- 本文 -
スピナーベイトの作り方を紹介しています。
ボディが金属でできているため、他のルアーとは作り方がかなり違います。
シンプルな構造をしているが結構奥が深い。
他のルアーと比べて簡単に作れる
ヘッド部分の作成
アーム(ワイヤー)の加工
ブレード・スカートの取り付け
これだけだ。
しかも釣れる効果は市販品に引けをとらない。
また、安くしかも簡単に量産できる。
短所は演技させるおもしろみが欠ける点だろうか。
またスイムテストをしながら簡単に修正できるので
短期間で完成度も高くなる。
スピナーベイトの作り方
目次
-
フックとワイヤーをつなげる
図が見本。
まがるのに必要な長さを考えて、
プライヤー(ラジオペンチ)で丸く曲げることで
アイの部分を作り、
フックを通し、
再びプライヤーでアイの部分を閉じて、
ワイヤーからフックが外れないようする。 -
ヘッドを作る
ヘッドの材質には鉛を使う。

- やること -
[a] 本文によれば、スピナーベイトが短期間で完成度の高いものになるのはなぜか。1〜3文で説明せよ。
[b] 本文では、ヘッドの材質に何を使うとしているか。

- 保存済みエントリ -

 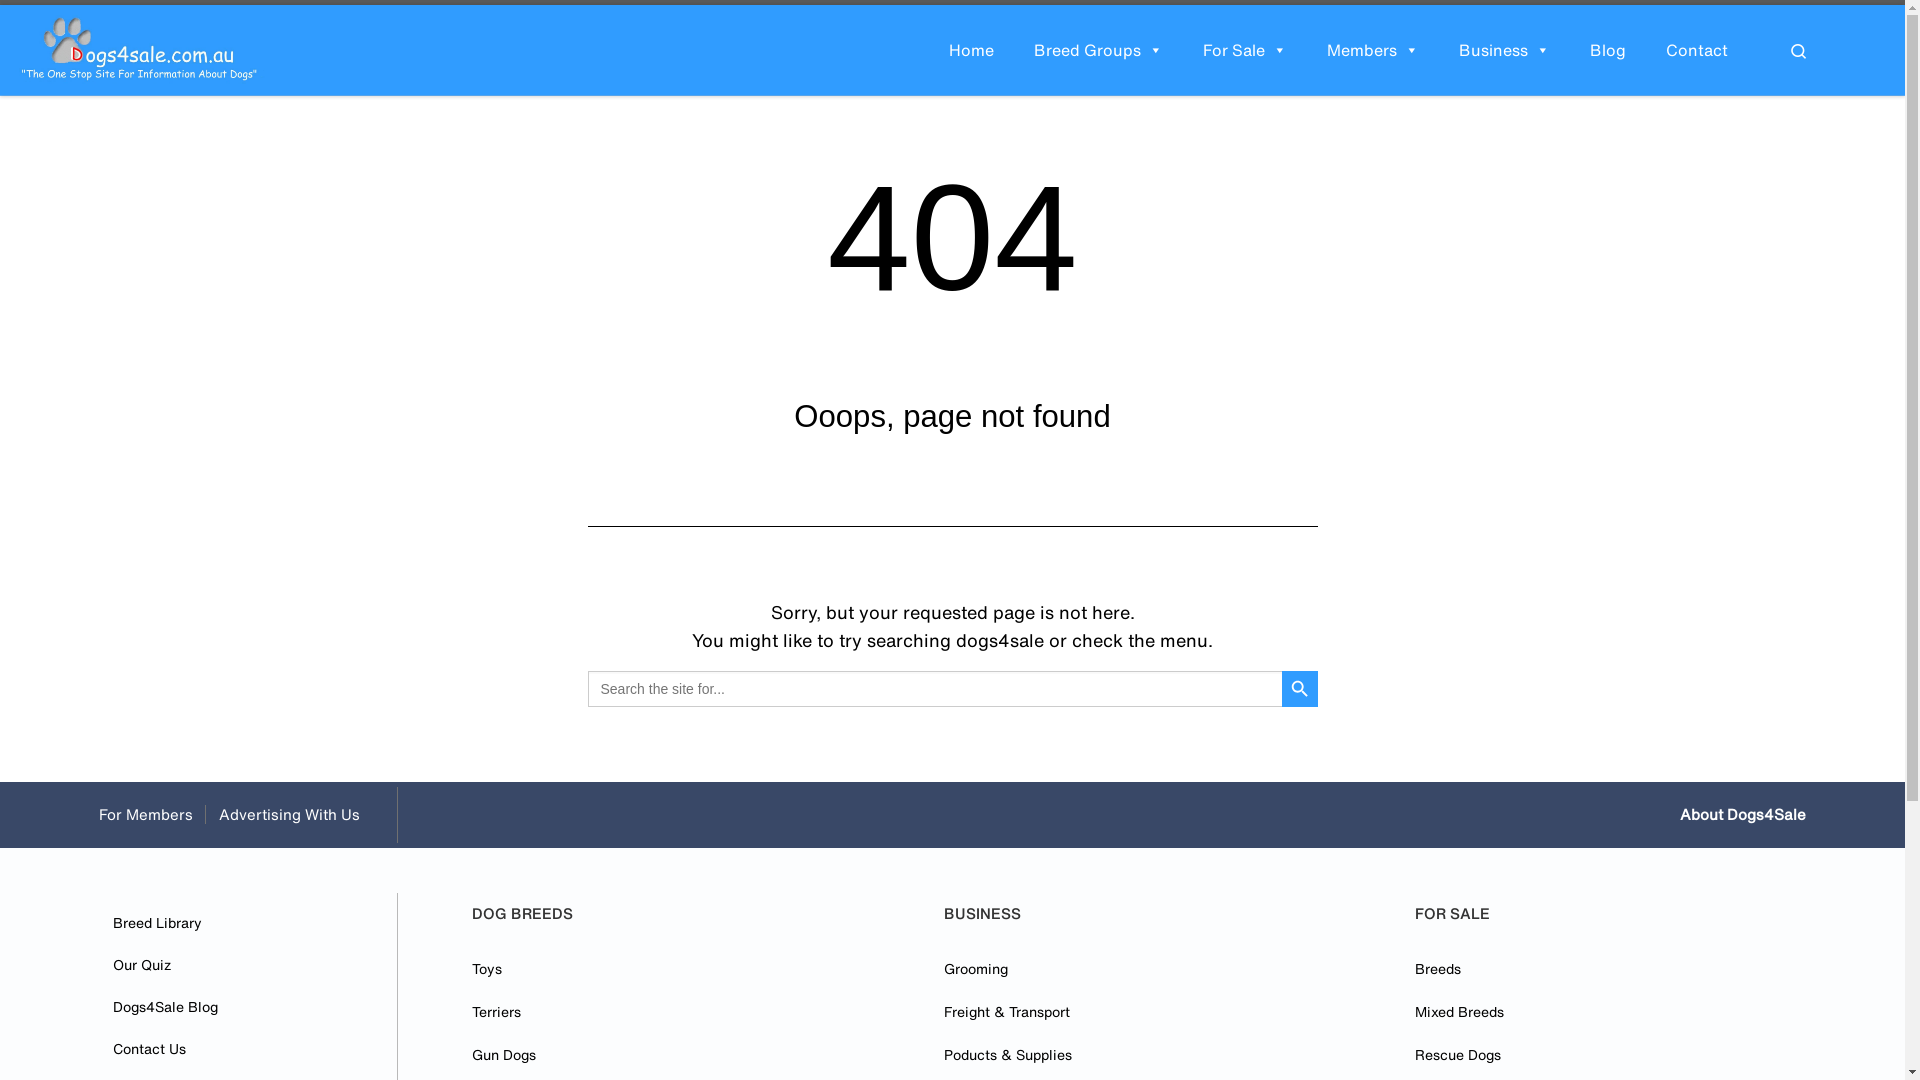 I want to click on Home, so click(x=972, y=50).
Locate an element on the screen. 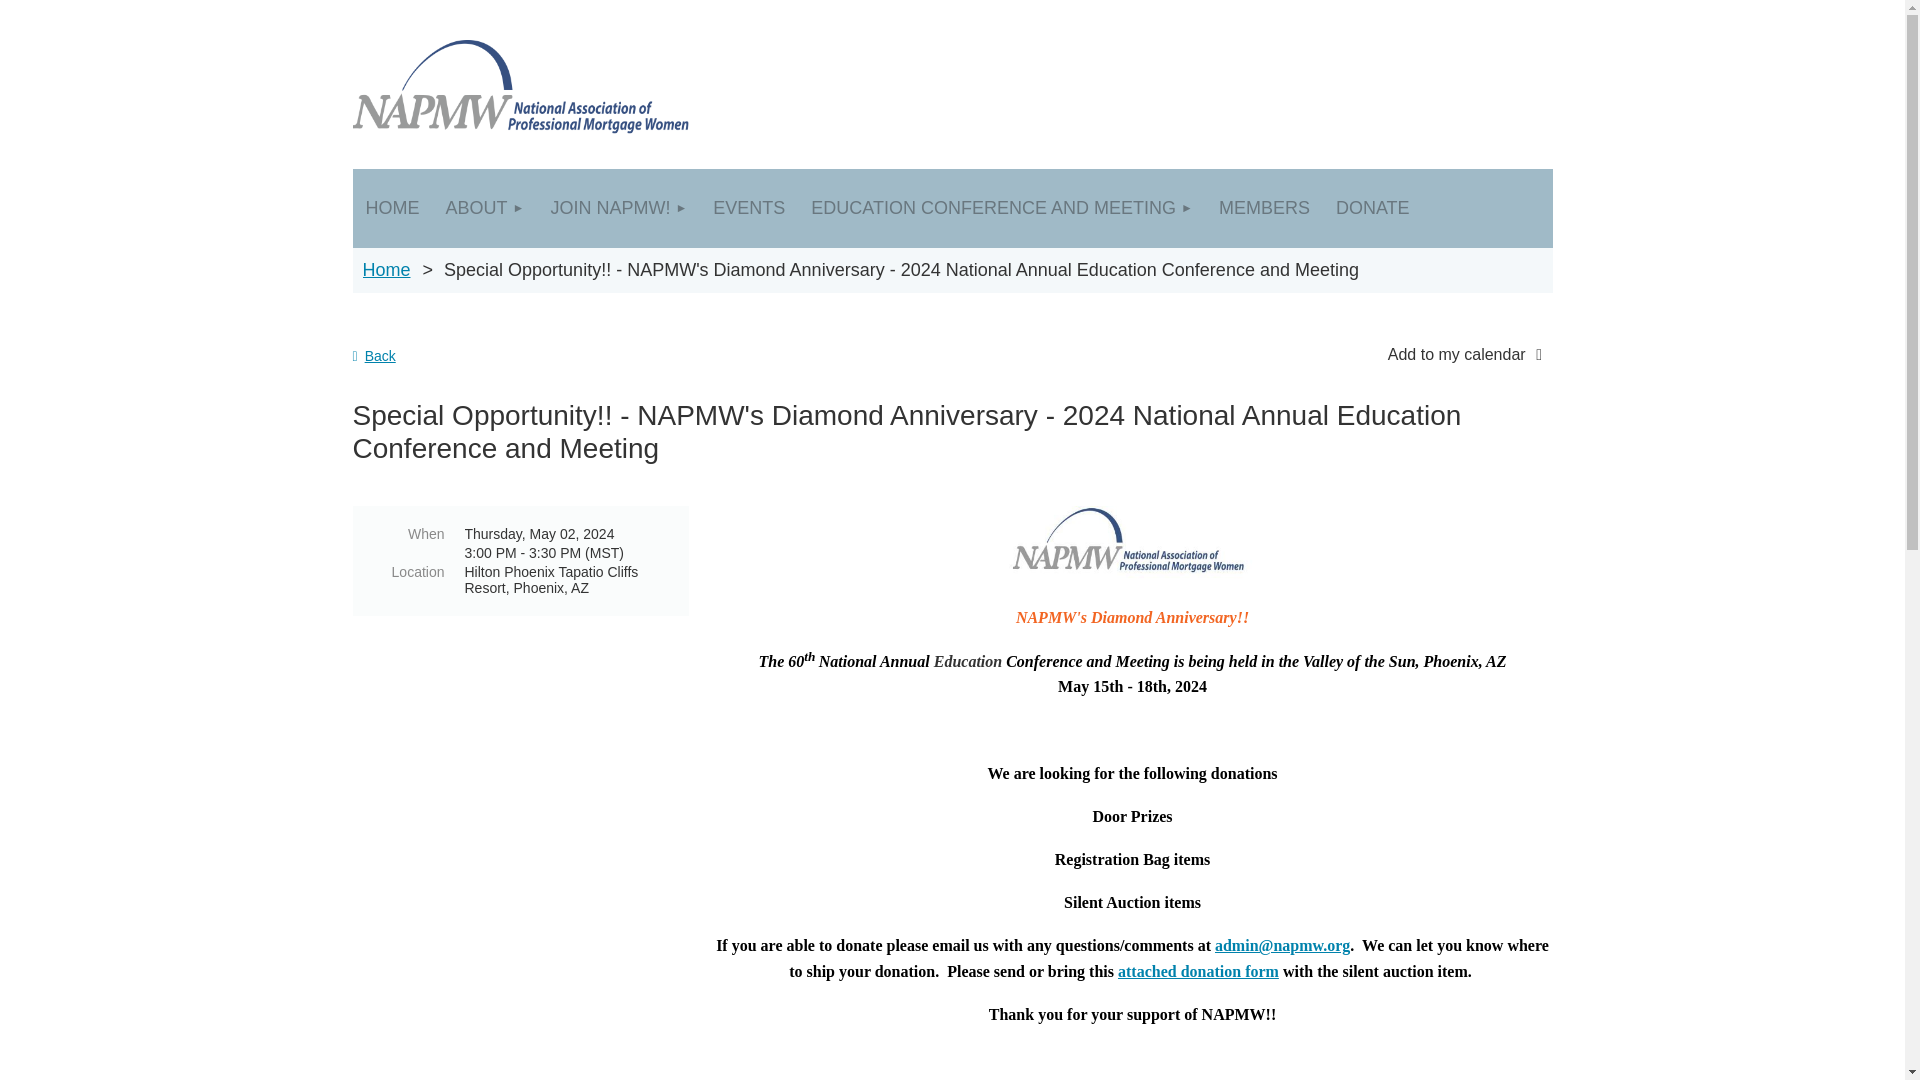 This screenshot has width=1920, height=1080. EVENTS is located at coordinates (749, 208).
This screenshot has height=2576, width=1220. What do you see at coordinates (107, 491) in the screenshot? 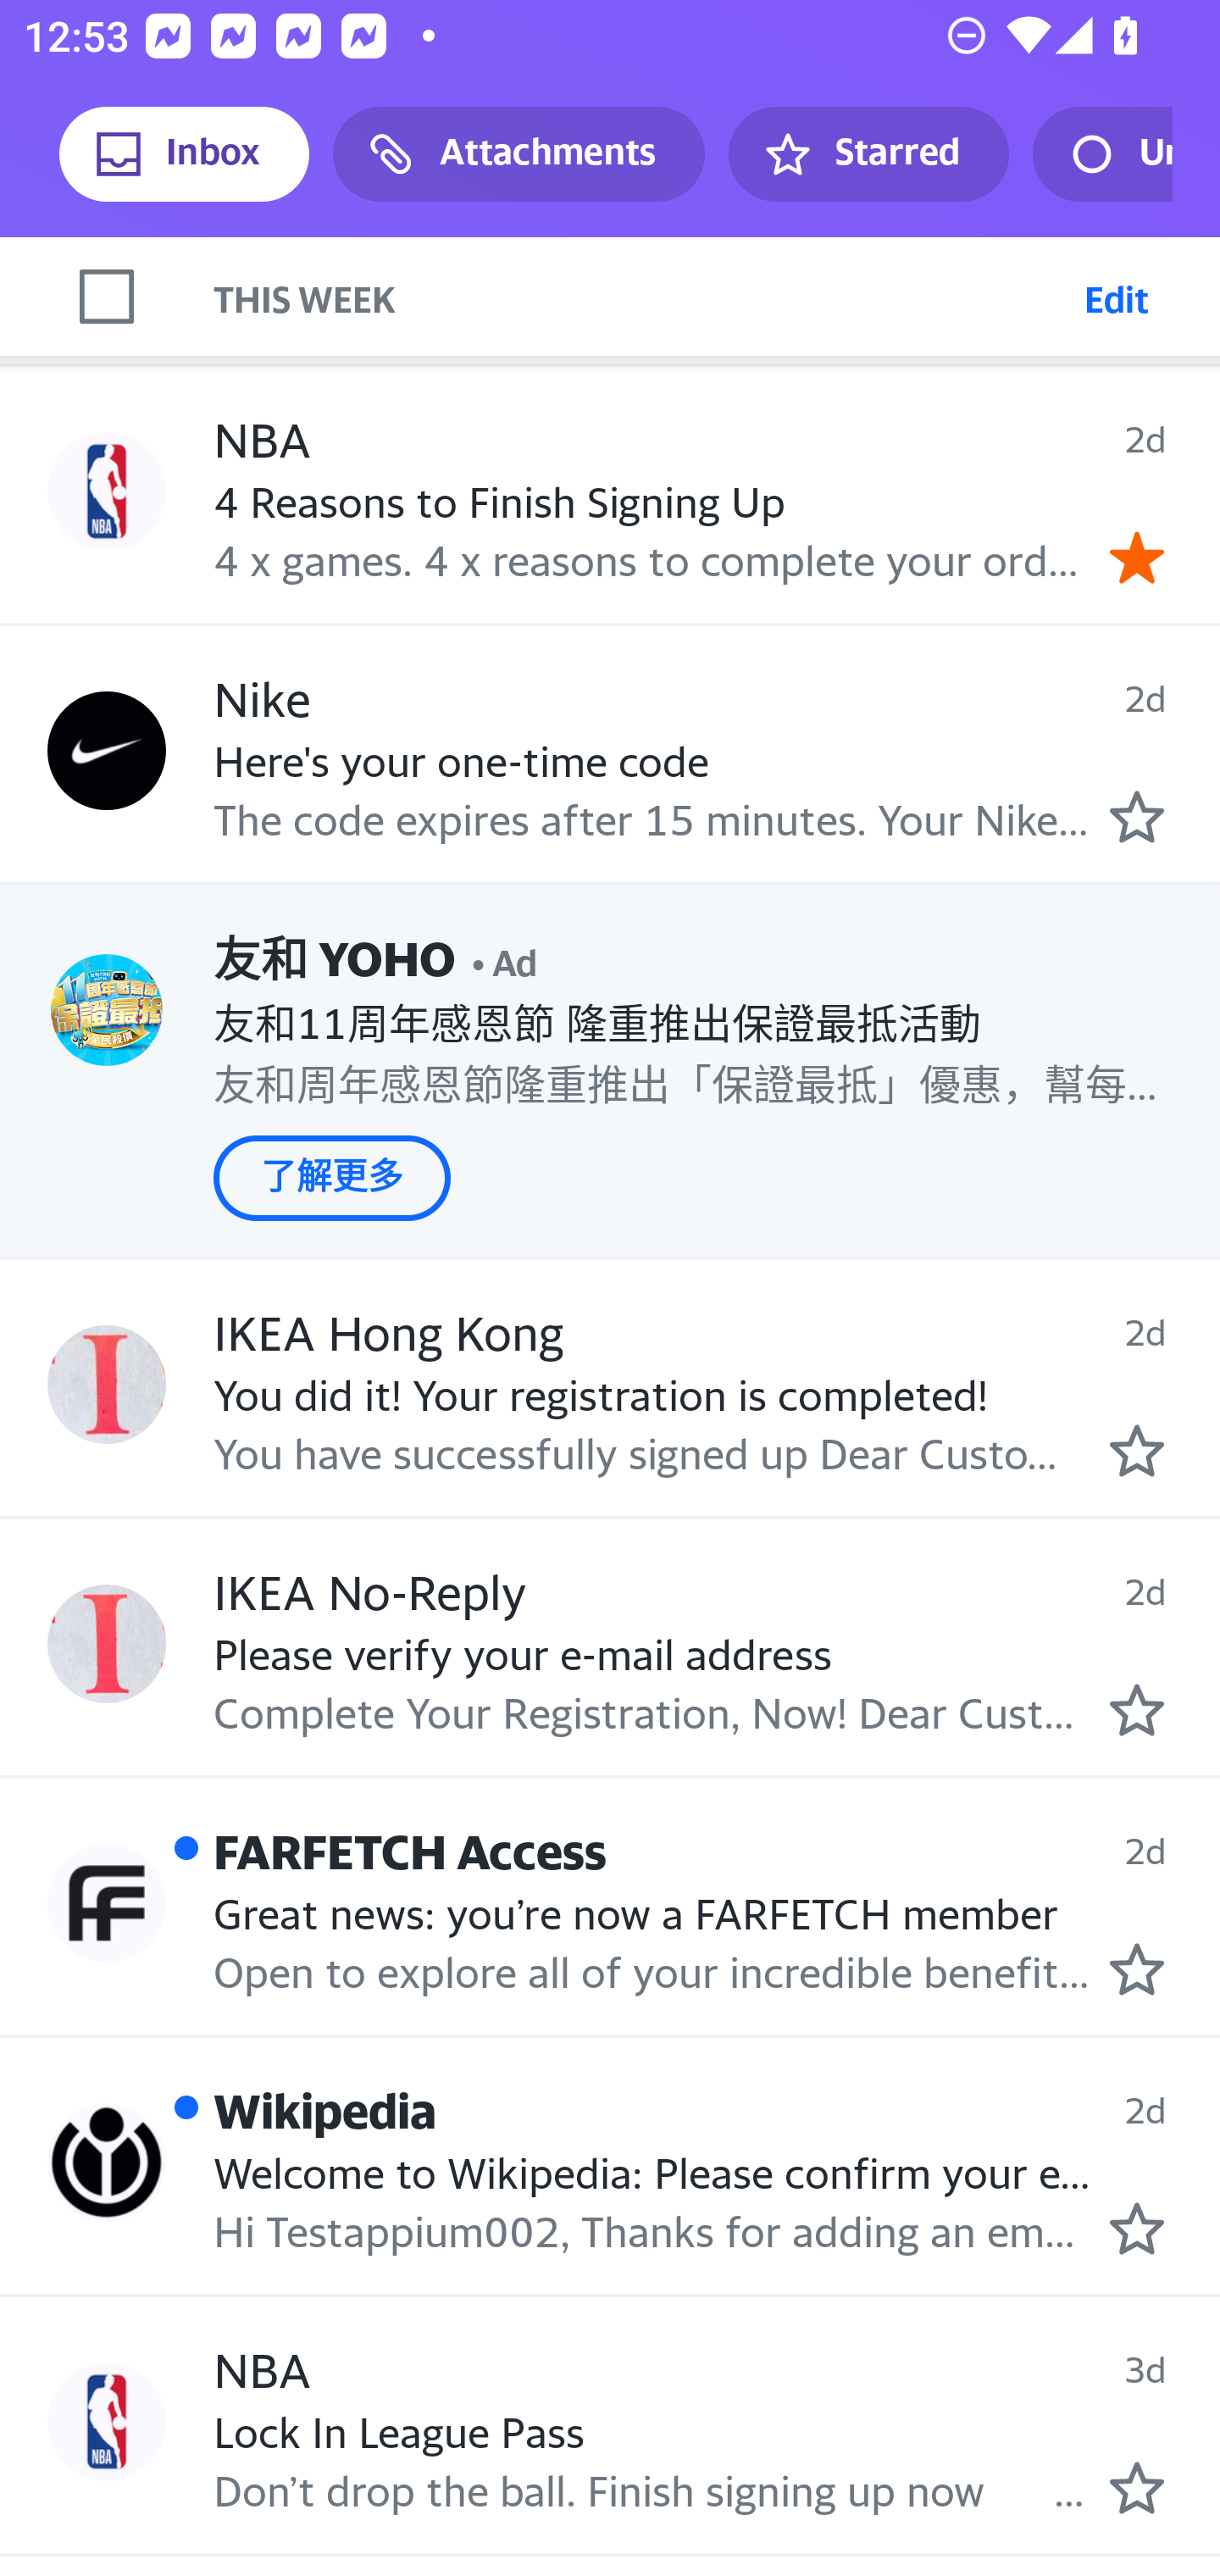
I see `Profile
NBA` at bounding box center [107, 491].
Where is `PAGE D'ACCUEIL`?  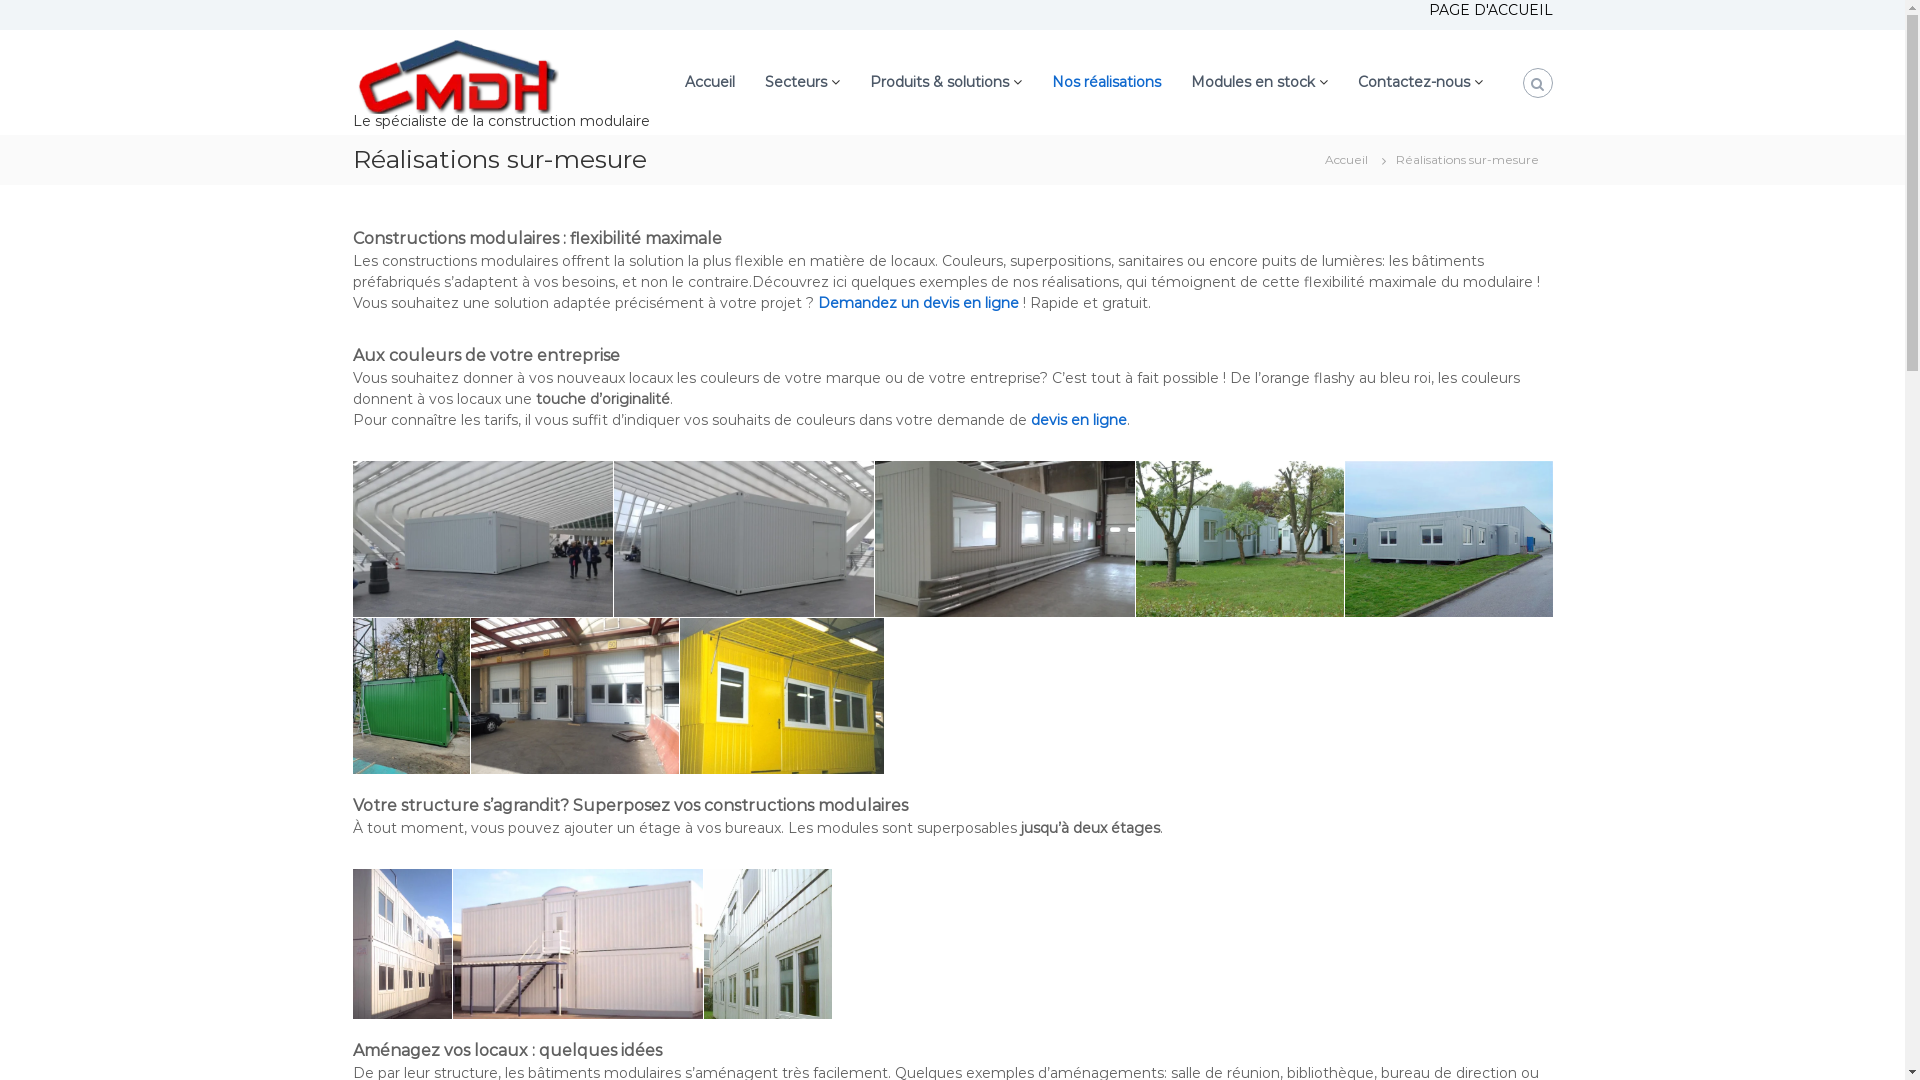 PAGE D'ACCUEIL is located at coordinates (1490, 10).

- 解答一覧 -
[a] スイムテストをしながら簡単に修正できるためである。

[b] 鉛を使う。